= Records =
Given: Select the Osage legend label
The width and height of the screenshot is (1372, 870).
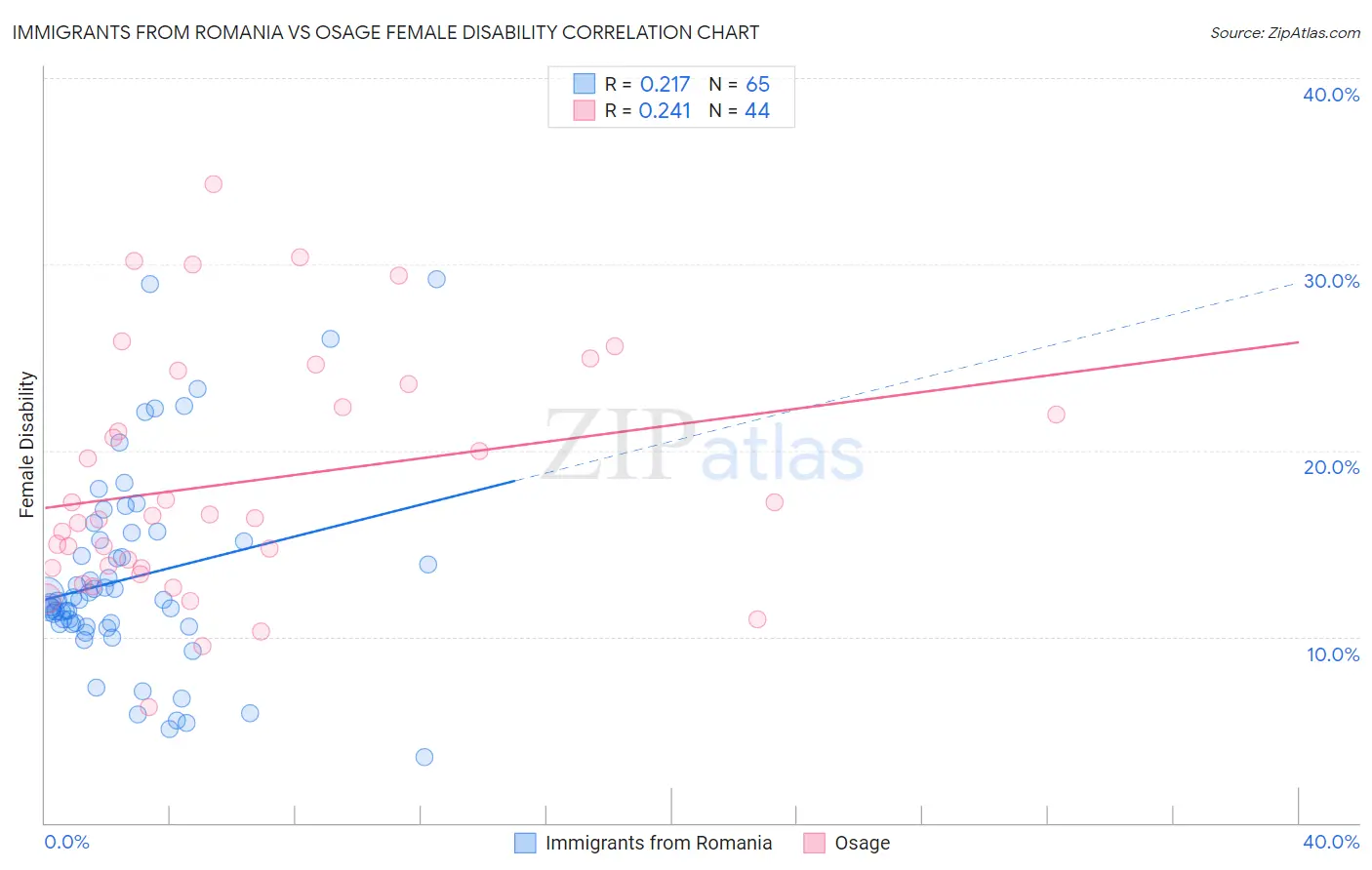Looking at the screenshot, I should 863,843.
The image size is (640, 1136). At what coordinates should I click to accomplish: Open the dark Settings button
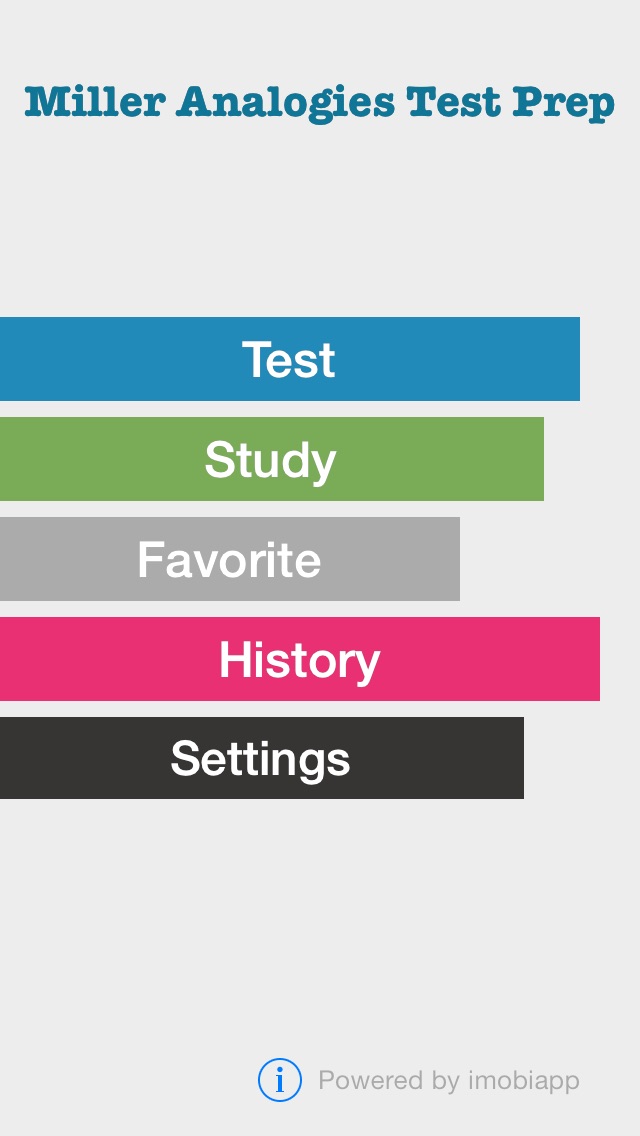262,758
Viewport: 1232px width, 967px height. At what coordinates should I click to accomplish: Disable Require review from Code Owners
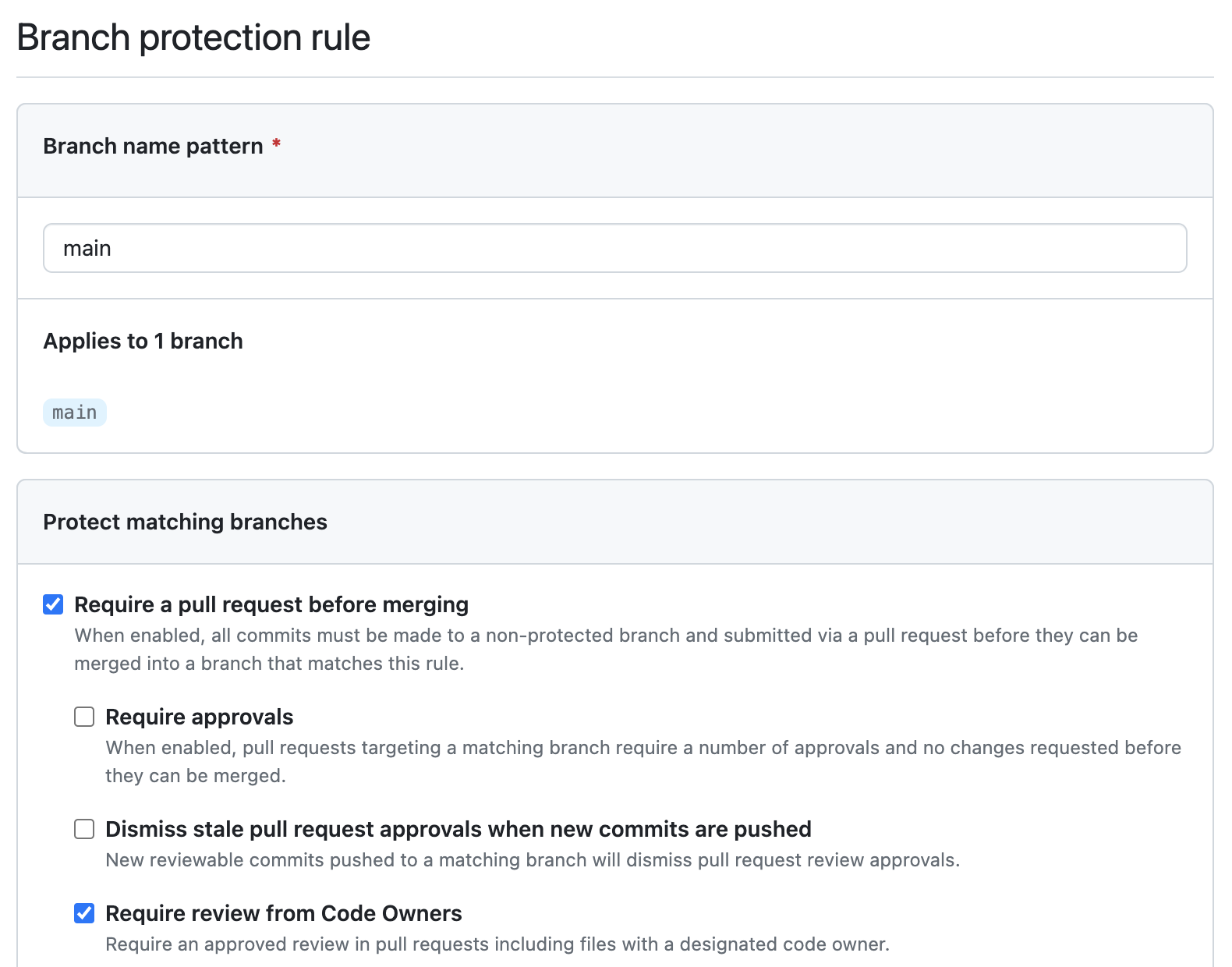click(x=83, y=912)
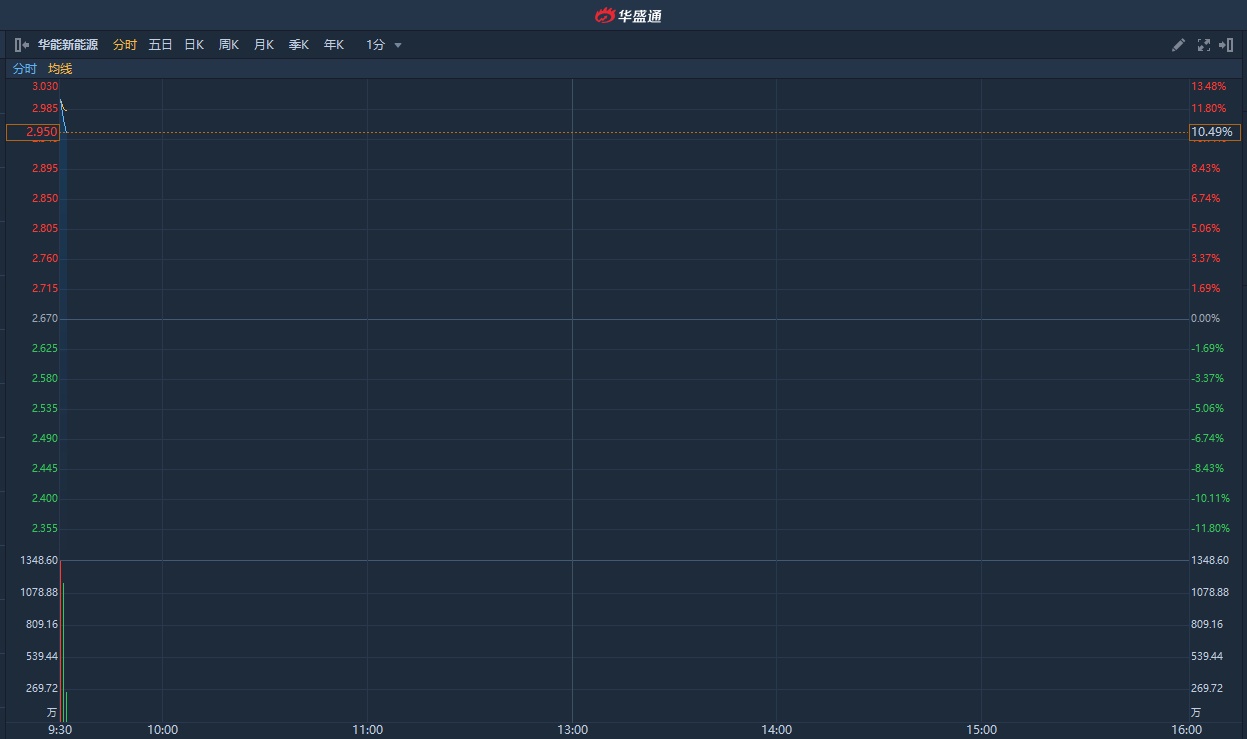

= Work item =
What is needed is every line from the one with "The image size" to the final line of the listing above, set down exactly and with the pictures left out.

= Exercise response =
The image size is (640, 1136). At what coordinates should I click to accomplish: Open the dark Settings button
262,758
Viewport: 1232px width, 967px height. At what coordinates should I click to accomplish: Disable Require review from Code Owners
click(x=83, y=912)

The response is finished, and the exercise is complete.